Supplied entries
════════════════════

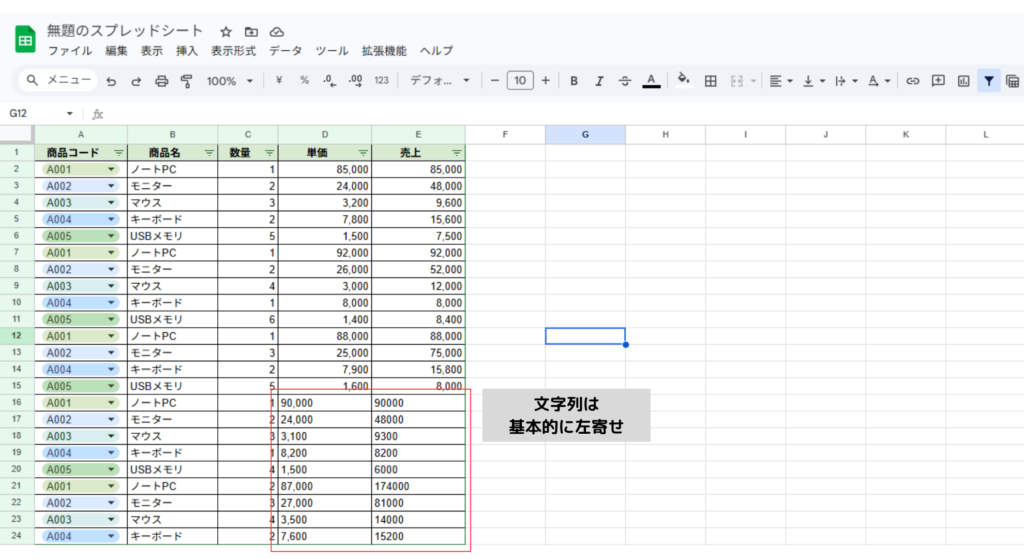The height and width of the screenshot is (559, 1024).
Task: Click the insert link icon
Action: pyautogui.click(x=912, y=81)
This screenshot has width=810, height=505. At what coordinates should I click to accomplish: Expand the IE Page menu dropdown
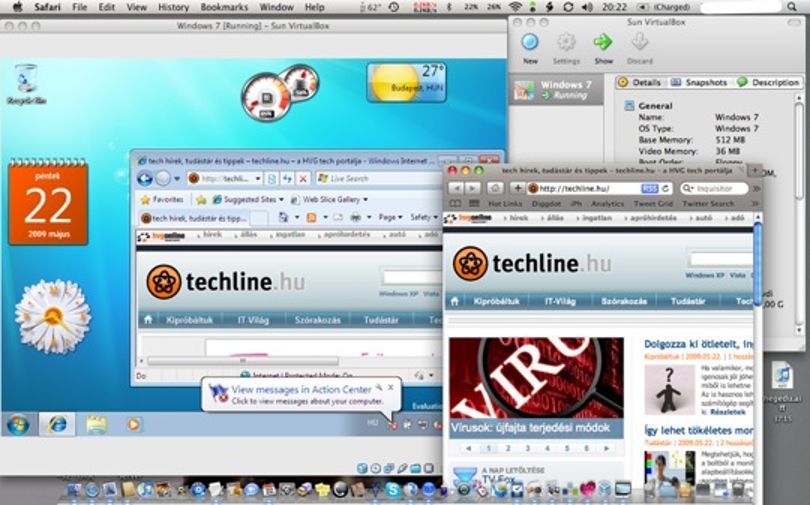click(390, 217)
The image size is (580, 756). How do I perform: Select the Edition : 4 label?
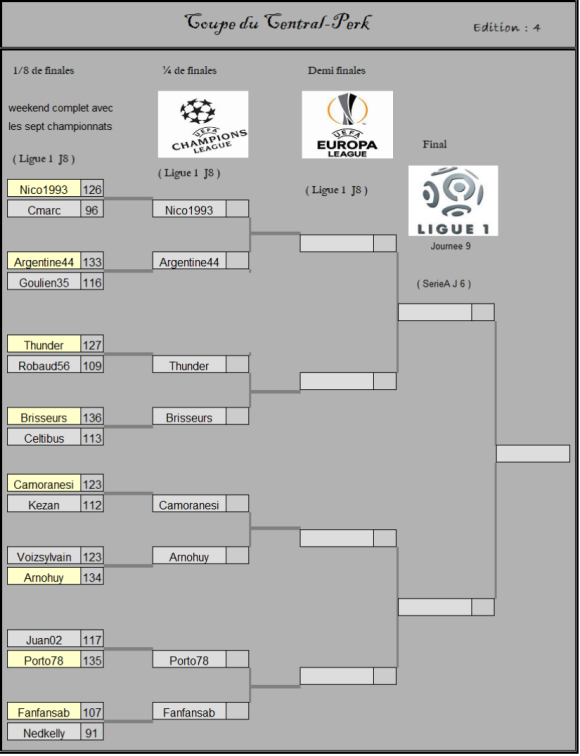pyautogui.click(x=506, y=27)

════════════════════

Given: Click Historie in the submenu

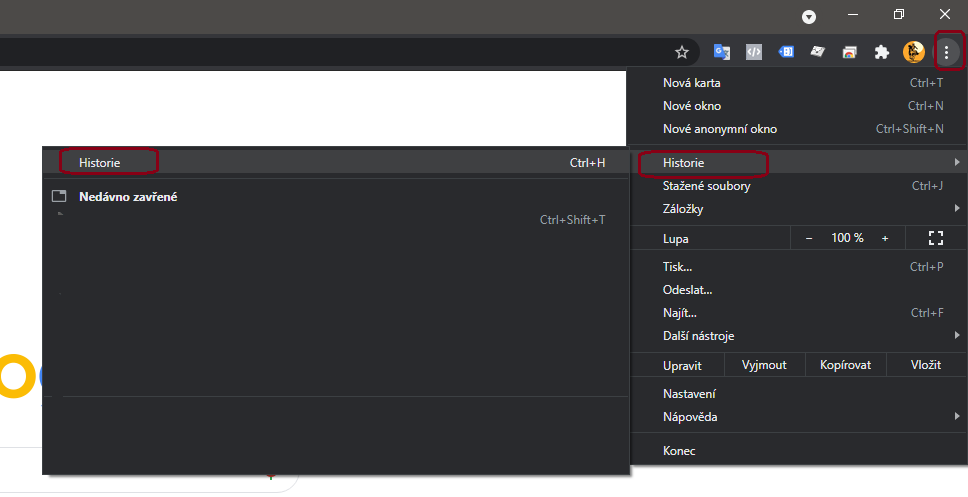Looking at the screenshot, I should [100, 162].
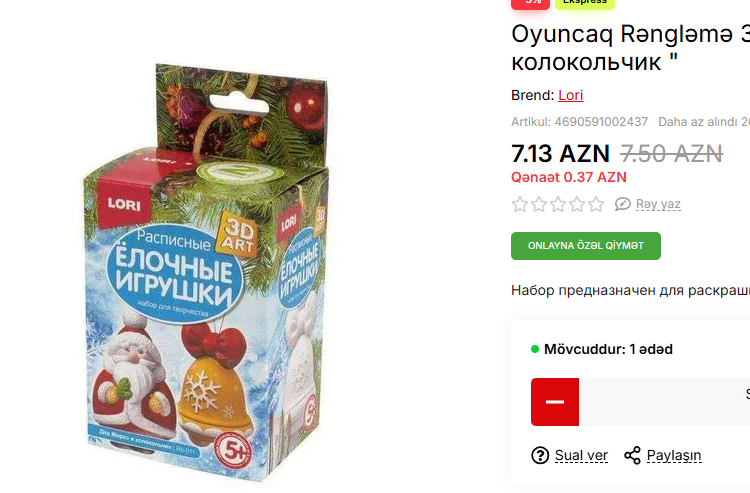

════════════════════

Problem description
Write out again the rows starting at the line containing "The height and" and ending at the line containing "pyautogui.click(x=506, y=27)", both included. Leave the pictures out of the answer.

Exercise solution
The height and width of the screenshot is (559, 1024).
Task: Click the insert link icon
Action: pyautogui.click(x=912, y=81)
This screenshot has width=810, height=505. At what coordinates should I click to accomplish: Expand the IE Page menu dropdown
click(390, 217)
The image size is (580, 756). How do I perform: Select the Edition : 4 label?
pyautogui.click(x=506, y=27)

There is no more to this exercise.